About this task —
From the line holding "Switch to the 账户管理 tab" to the final line below, restate each line word for word and add nothing.

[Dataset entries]
....
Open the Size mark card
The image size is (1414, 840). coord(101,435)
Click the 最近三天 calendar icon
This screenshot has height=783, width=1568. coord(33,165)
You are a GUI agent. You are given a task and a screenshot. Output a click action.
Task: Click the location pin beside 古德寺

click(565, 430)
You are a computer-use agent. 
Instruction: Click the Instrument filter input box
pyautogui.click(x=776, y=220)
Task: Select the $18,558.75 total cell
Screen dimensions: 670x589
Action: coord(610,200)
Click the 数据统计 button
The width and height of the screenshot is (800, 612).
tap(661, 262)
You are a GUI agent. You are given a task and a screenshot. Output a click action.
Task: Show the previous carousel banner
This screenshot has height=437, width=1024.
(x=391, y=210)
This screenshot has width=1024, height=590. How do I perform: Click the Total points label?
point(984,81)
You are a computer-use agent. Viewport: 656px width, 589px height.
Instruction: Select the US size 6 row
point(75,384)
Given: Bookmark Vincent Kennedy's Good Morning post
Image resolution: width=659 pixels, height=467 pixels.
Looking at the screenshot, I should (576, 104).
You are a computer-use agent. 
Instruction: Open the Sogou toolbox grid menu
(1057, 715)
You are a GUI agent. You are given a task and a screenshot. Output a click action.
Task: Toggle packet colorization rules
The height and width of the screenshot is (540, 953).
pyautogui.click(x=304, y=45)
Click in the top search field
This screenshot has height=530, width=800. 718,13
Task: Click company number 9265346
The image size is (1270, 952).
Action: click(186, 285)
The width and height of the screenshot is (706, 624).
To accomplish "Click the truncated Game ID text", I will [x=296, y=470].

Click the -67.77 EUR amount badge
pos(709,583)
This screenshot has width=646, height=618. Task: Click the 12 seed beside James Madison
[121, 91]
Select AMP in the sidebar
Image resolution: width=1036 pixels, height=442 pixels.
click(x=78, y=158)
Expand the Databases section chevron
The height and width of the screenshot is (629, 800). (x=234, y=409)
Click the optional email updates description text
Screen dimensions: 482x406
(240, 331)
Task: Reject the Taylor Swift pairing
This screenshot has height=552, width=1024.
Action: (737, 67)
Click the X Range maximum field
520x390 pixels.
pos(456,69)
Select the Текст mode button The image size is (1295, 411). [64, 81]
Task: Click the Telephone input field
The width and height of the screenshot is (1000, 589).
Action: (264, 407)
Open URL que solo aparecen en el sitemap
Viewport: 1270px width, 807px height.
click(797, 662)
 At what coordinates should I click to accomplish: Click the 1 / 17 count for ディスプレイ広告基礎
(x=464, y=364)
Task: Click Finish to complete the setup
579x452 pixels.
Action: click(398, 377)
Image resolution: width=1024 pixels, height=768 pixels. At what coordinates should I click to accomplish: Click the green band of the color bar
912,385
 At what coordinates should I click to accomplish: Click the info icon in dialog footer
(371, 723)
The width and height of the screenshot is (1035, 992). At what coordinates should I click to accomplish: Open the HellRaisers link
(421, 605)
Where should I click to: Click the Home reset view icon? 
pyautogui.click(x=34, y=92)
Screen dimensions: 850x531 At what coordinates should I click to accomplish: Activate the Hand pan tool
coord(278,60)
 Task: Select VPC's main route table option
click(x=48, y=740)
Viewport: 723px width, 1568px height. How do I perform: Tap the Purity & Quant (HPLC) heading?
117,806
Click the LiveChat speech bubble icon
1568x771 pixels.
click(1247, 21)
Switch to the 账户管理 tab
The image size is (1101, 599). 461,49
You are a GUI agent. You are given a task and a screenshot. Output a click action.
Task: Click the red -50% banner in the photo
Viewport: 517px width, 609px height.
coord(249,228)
....
Response to the task —
Switch to the 账户管理 tab
The image size is (1101, 599). 461,49
You are a GUI agent. You are given a task and a screenshot. Output a click action.
Task: Click the red -50% banner in the photo
Viewport: 517px width, 609px height.
coord(249,228)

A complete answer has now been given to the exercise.